-- STUDY TEXT --
┌──
Dear Donald:
You might want to button your lip regarding John McCain.
Not merely because he's dead. That would mute a normal person's comments on him, maybe make then milder or less personal; and a particularly kind person might forgive him, out of consideration for his family or because he can't fight back; but you've never been normal or particularly kind. It's not your style.
Not merely because he was a war hero while you were evading the draft. He felt compelled to fight, he fought, he survived a P.O.W. camp, and when his father's eminence got John a free passage home from that camp, he refused to go unless his men were going to. I thought the war was stupid and morally wrong. But I can sure see guts and heroism. You used your family's wealth and a convenient to stay out of the thing. Not because you thought war was wrong. You'd been to military school. But war was a little scary -- or it was inconvenient for an important kid like you.
Not even because you're wrong, and he was right, in his vote not to kill medical care for many U.S. citizens. Well, I think so, anyway. Even if I didn't, even if McCain had risen from his deathbed to give a last passionate speech about how we should kill Obamacare, I'd respect his passionate (though wrong-headed) belief. And his strength of character, though I know character isn't your best side.
└──
-- STORED DATA --
┌──
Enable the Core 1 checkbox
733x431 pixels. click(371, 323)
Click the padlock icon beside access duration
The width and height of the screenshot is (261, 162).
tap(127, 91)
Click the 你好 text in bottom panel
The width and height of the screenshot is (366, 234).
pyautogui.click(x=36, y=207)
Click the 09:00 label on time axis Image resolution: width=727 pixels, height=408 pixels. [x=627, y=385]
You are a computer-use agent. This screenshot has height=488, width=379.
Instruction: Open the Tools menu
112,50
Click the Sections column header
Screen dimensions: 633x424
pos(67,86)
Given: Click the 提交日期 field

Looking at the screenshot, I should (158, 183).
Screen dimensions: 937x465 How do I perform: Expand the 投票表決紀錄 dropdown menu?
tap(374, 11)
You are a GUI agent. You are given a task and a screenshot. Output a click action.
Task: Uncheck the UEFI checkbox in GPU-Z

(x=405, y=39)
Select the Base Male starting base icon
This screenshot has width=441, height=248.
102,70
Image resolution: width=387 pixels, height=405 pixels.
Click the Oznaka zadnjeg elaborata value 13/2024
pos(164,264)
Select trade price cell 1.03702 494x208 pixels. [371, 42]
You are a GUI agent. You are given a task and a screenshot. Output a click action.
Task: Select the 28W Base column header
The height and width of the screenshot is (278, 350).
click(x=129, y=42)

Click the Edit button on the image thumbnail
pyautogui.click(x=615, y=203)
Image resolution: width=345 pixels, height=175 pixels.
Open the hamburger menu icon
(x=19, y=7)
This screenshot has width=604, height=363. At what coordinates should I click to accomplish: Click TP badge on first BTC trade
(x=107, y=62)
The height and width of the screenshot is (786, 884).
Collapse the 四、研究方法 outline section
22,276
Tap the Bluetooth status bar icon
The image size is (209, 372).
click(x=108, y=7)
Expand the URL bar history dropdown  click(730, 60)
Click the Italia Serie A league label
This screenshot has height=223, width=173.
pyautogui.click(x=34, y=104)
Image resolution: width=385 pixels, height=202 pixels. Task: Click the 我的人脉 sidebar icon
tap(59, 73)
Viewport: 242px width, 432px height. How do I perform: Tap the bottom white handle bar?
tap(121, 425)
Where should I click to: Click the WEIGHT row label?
└──
-- PROMPT --
Continue the letter about John McCain that appears above the records, beginning directly after its final sentence.

-- ANSWER BOX --
It's bad optics. It won't build you up the way you suppose it will, even among your so-called "base." Many of them are decent people. Many of the older ones didn't have the bucks to get them out of the Viet Nam War, or shared John McCain's idea of where their duty lay. There's no evidence you thought your duty was to avoid the war. You just wanted to, and could, so screw everyone. Some of those everyones fought in that war or have fought in wars since, and might notice what's wrong with your picture this time. Even your toady Mitch McConnell defended McCain, although he didn't dare include your name in his comments.
I have military / law enforcement friends who believe in duty; and do it, even when it entails risks; and some of them might see a brother in Senator McCain. For most of them, fighting for the U.S. was as dangerous as it was for McCain, and as personally inconvenient as it was for you. But guess what they did, a lot of them.
I guess I'd also be irritated if I'd been at the event to highlight manufacturing in Ohio, when you ignored the ostensible subject to vent your resentment of the late Senator McCain. For the fourth time in five days! Apparently you weren't even straying spontaneously from the subject, but read some of your insults from a teleprompter.
I'd be particularly irritated if I were family. His, not yours. I like his daughter Meghan's remark that John McCain would "think it was hilarious that our president was so jealous of him that he was dominating the news cycle even in death."